Jews and the American Soul

Jews and the American Soul

Tova Reich

JEWS AND THE AMERICAN SOUL: Human Nature in the Twentieth Century. By Andrew R. Heinze. Princeton Univ. Press. 438 pp. $29.95

Read Time:
3m 55sec

In a brief paragraph early in this study, Andrew R. Heinze disputes scholar Peter Gay’s assertion that there is little connection between Sigmund Freud’s Jewishness and his “thinking as a psychiatrist.” While acknowledging that Gay may be correct with respect to the link between Freud’s faith and his psychoanalytic theory, Heinze says that “Gay misses the presence of Jewish moral values in the mind of this secular thinker.” Because Freud was, until the recent medicalization of psychiatry, the major reference point in America’s long-running romance with mental health, a Jewish connection here is critical to Heinze’s over­arching thesis. That thesis, which Heinze claims has never before been illuminated, can be summarized as follows. Contrary to the popular belief that the American psyche or “soul” has been shaped overwhelmingly by Protestant values, there has been a second dominant influence: the acquired Jewish “ethical gene”—the deeply inbred tradition of Jewish rational moral values, a turning inward to family as a context for emotional fulfillment and outward to community for social action and a sense of relatedness.

Heinze, a professor of American history at the University of San Francisco, where he is also director of the Judaic Studies Program, supports his argument by elaborating on the disproportionate presence of Jews as practitioners and popularizers of psychology. Citing historian Yosef Hayim Yerushalmi’s assertion that Jews who had lost their faith sought “secular Jewish surrogates” in such movements as Zionism and socialism, he proposes “psychoanalytic moralism” as an additional surrogate. The Jewish boy who might have grown up to become a rabbi became a shrink instead; the Jewish girl reared to rule her household with a mighty hand morphed, in the worst-case scenario, into Dr. Laura. Heinze traces the careers of influential Jewish “psychological evangelists” and “public moralists”—Freudians and protégés of William James such as Hugo Münsterberg, Joseph Jastrow, Boris Sidis, and Abraham Myerson in the first half of the 20th century, and, in the second half, such humanists as Erik Erikson, Erich Fromm, and Abraham Maslow—who, “no less than their colleagues from Protestant backgrounds, . . . wanted to introduce their values into popular thought.”
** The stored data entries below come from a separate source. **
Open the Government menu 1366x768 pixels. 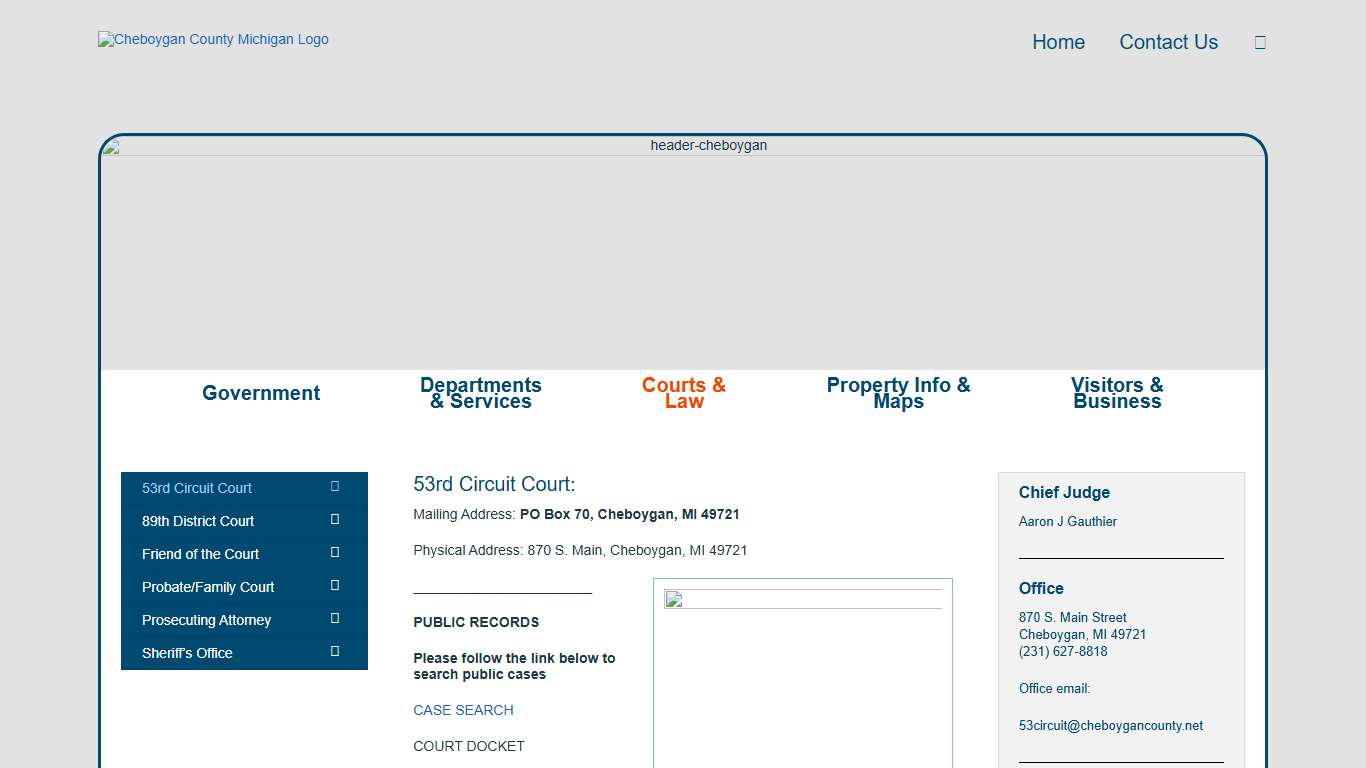tap(261, 393)
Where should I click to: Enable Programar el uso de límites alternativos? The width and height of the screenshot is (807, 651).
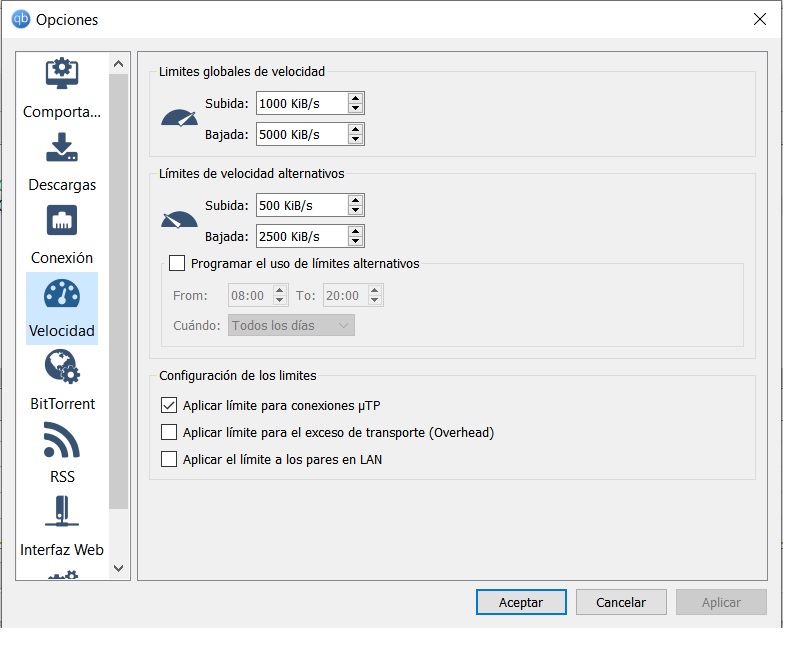pyautogui.click(x=178, y=264)
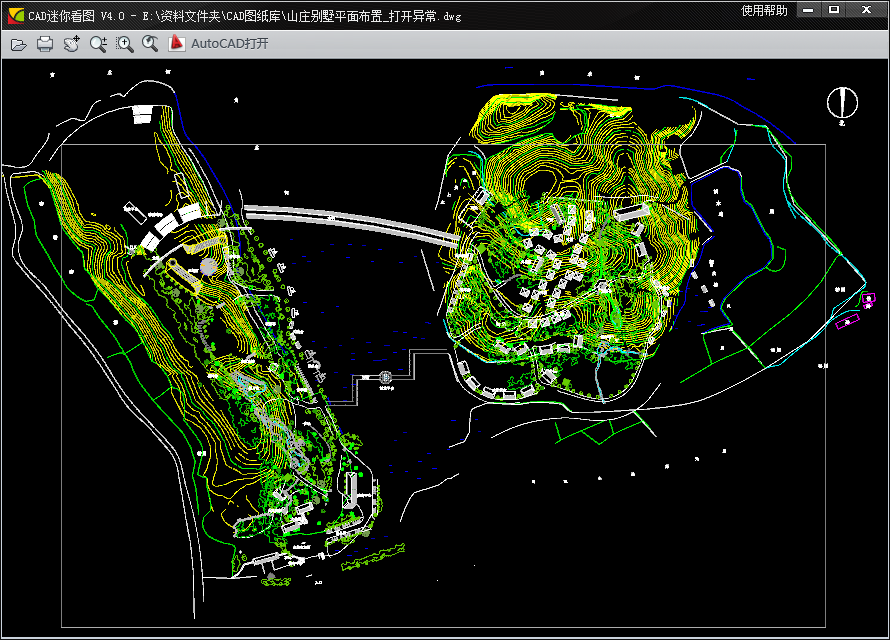
Task: Click the CAD迷你看图 app logo in title bar
Action: 14,12
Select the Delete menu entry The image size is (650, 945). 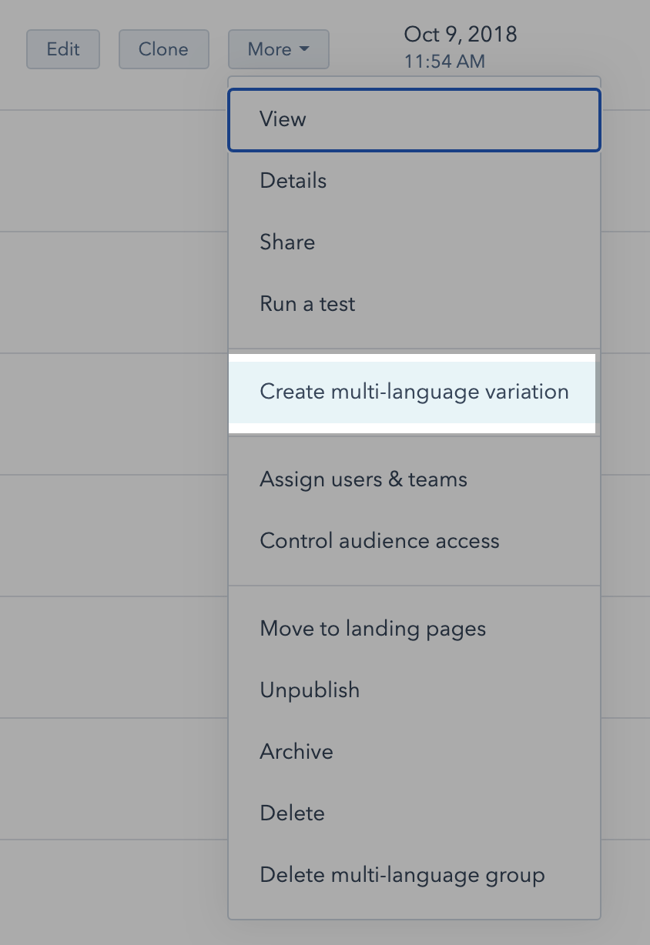click(414, 813)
Curiously, Heinze makes a great point of elevating into this pantheon two seemingly minor figures who, he argues not quite convincingly, were far more influential than heretofore recognized: Boston Reform rabbi Joshua Loth Liebman, whose inspirational bestseller Peace of Mind (1946) endorsed self-acceptance through therapy and spirituality, and who, according to Heinze, was transformed by the media into the first postwar “iconic Jew” (the second was and remains Elie Wiesel); and $64,000 Question champion Dr. Joyce Brothers, who evolved into a self-help author and advice-dispensing fixture on TV for more than three decades. Perhaps even more curious, if we accept Heinze’s thesis that Jewish values did indeed shape the American psyche, is his failure to take up rigorously the question of whether those values simply permeated the work of Jewish thinkers by virtue of who they were and where they came from, or whether the thinkers consciously applied a Jewish moral perspective. The evidence Heinze musters never proves that they were acting as Jews rather than as, say, humanists or liberals—even in cases when it might appear to have been in their interest to apply a Jewish perspective, as when they spoke out against mob violence and racial bias.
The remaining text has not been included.